Hackers Remind That iPhone Is Still MyPhone

    August 28, 2007
    WebProNews Staff

People have this silly notion that when they buy something, it belongs to them and they can do what they want with it. Silly people. Apple’s been relatively quiet about threats to sell software and tools to unlock the iPhone, and AT&T hasn’t made any public statements, but a few lawyer warning shots have been fired in private.

Hackers Remind That iPhone Is Still MyPhone
Hackers Remind That iPhone Is Still MyPhone

Cable packages filled with channels you don’t want, $300 DVRs you don’t really own, DRM on the music you buy, two broadband providers to choose from, $500 phones that only work on one network – consumers are getting fed up with a so-called free economy where vendors, not consumers, dictate the terms by which items are sold.

Yes, it’s your phone, but it’s worthless unless you use it the way we tell you to use it. Pretty soon, if you buy a certain brand of bread, you’ll be locked into buying a specific brand of peanut butter, too.

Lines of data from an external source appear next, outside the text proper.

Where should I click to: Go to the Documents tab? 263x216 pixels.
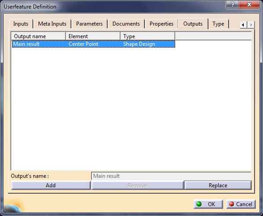pyautogui.click(x=126, y=24)
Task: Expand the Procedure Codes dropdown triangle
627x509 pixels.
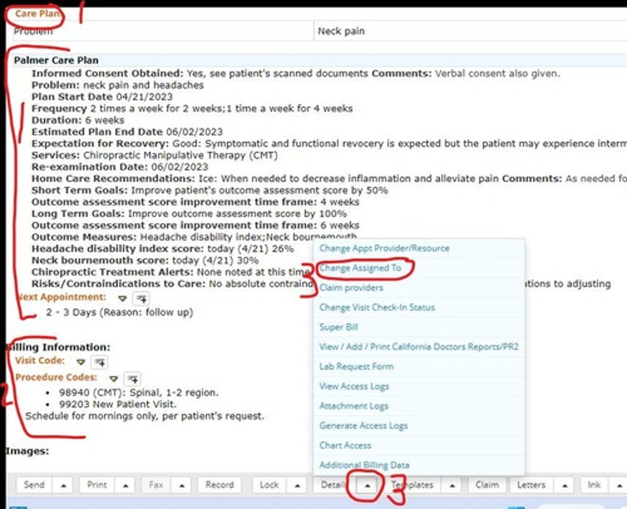Action: 114,378
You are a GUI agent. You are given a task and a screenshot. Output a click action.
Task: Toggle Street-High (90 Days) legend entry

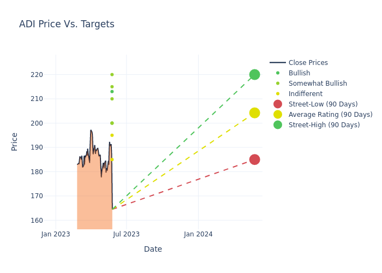pos(324,125)
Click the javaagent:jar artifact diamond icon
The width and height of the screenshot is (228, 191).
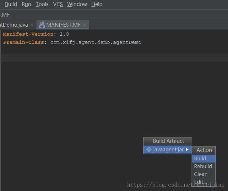(149, 150)
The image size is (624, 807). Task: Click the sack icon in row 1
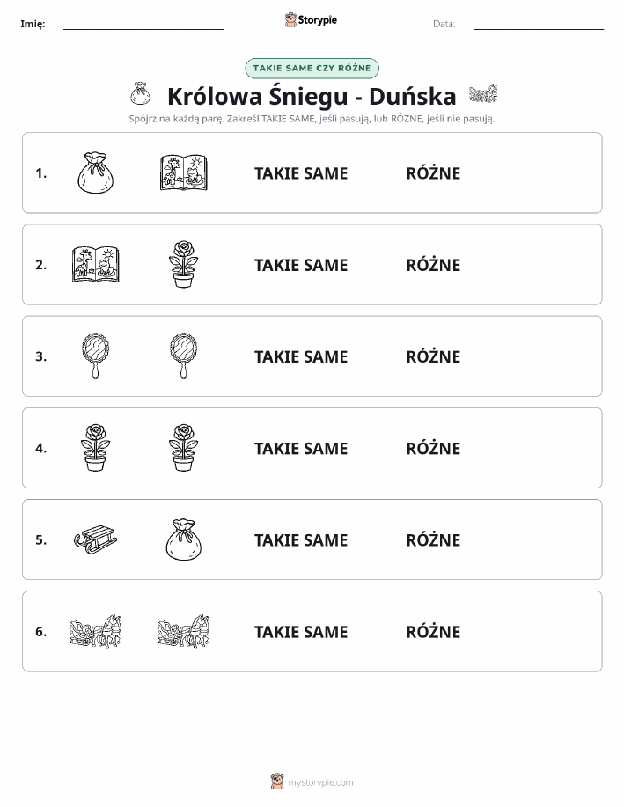point(96,172)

UniquePhones, a company that planned to release software that would unlock the iPhone for use on other networks says it got a crack-of-dawn call from an AT&T attorney alleging copyright infringement and illegal software dissemination.

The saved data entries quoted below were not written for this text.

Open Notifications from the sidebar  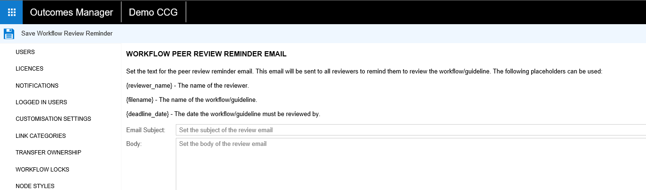click(37, 86)
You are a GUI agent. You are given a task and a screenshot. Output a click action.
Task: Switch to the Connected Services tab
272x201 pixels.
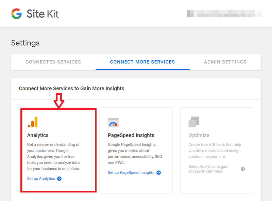(53, 62)
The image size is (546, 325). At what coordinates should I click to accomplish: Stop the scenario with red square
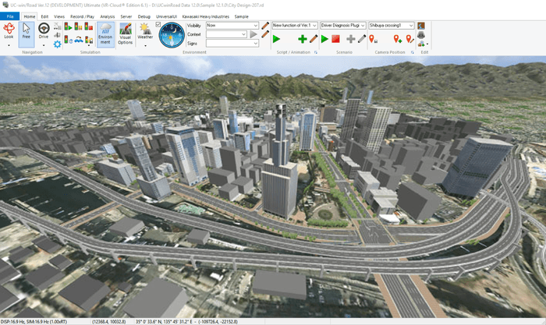[x=335, y=38]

Though AT&T definitely has a dog in this fight – they could lose some money if customers actually have some free choice – it’s not completely clear what legal ground the company is standing on. The Digital Millennium Copyright Act allows consumers to unlock devices, and any copyright infringed is owned by Apple, not AT&T.

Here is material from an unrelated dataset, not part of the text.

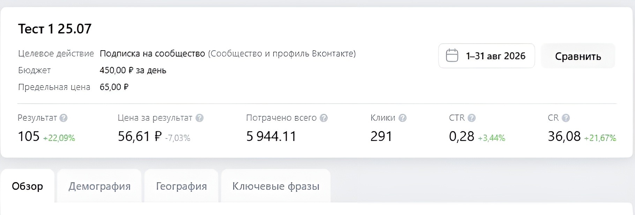The width and height of the screenshot is (635, 215).
Task: Click the calendar icon in date picker
Action: click(x=452, y=55)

And even then, it’s unclear if Apple could apply law intended to prevent illegal copying and distribution of DVDs, CDs, and video games.

BusinessWeek brings up the best reminder:

Remember, decades ago, automakers built their instrument panels so that only authorized radios of their own manufacture would fit in. Eventually, U.S. courts ended that practice. "If Apple and AT&T push too hard, they might see a revision of [the Copyright Act, and it won’t be in their favor]," says Richard Doherty, director of consultancy the Envisioneering Group.

And, in my estimation, if companies keep being hyper-restrictive and consumer unfriendly with everything they produce and sell, they’re likely to see consumer revolt, or at least government intervention.